Characterization of blood flow patterns and endothelial shear stress during flow‐mediated dilation

Abstract

Endothelial dysfunction is considered the first step in the development of atherosclerosis. Flow-mediated dilation (FMD) has been the most common assessment of endothelial function in research but it has failed in obtaining a widespread use in clinical settings due to a lack of standardization and a large inter-subject variability. Normalization of FMD to endothelial shear stress (ESS) has been proposed to solve its technical limitations. However, studies have not considered the characteristic of the blood flow during FMD under pulsatile conditions in their ESS estimations. A total of 26 young healthy subjects (15 females and 11 males) underwent FMD testing. Microhematocrit measurement was used to determine blood viscosity (μ). ESS was calculated by Womersley's approximation, ESS= μ*2K*Velocity/Diameter, where K is a function of Womersley's parameter (α). Blood flow patterns were determined by critical Reynolds number. Statistical analysis included repeated measures ANOVA to detect ESS differences during FMD until peak dilation.

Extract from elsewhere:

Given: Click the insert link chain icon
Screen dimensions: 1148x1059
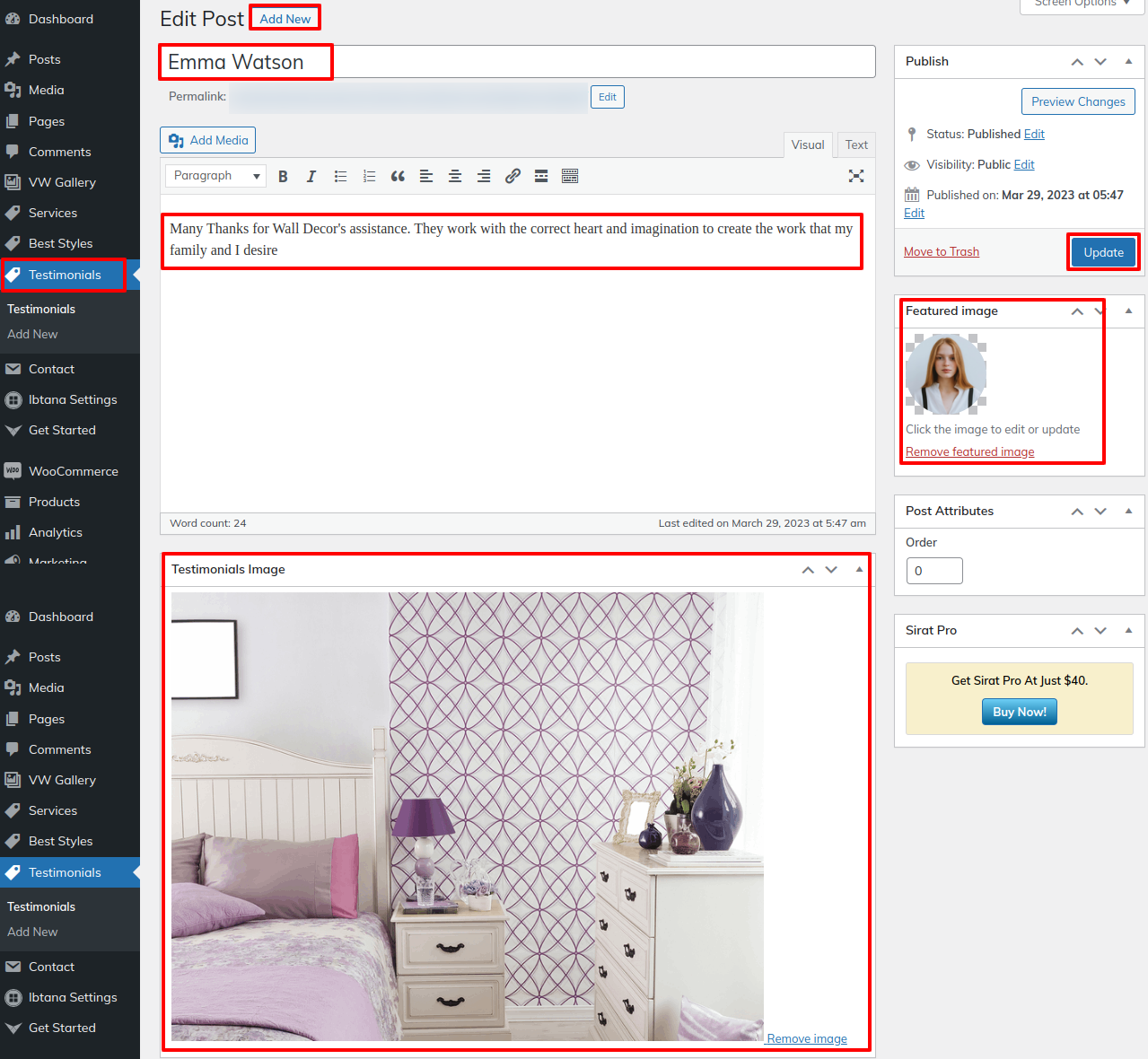Looking at the screenshot, I should point(513,177).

Significance was established at P≤0.05. The mean (SD) FMD% and time to peak dilation were 7·4 (3·1) % and 35 (9·3) seconds, respectively. ESS was significantly reduced during FMD until peak dilation (P<0·001). Turbulent blood flow was the only pattern observed until peak dilation in 96·15% of the sample. Peak FMD dilation in a young healthy population is triggered mostly by high-ESS under turbulent flow conditions. Due to the pulsatile nature of blood flow and the appearance of a turbulent pattern during FMD, ESS should be estimated by Womersley's approximation rather than Poiseuille's law.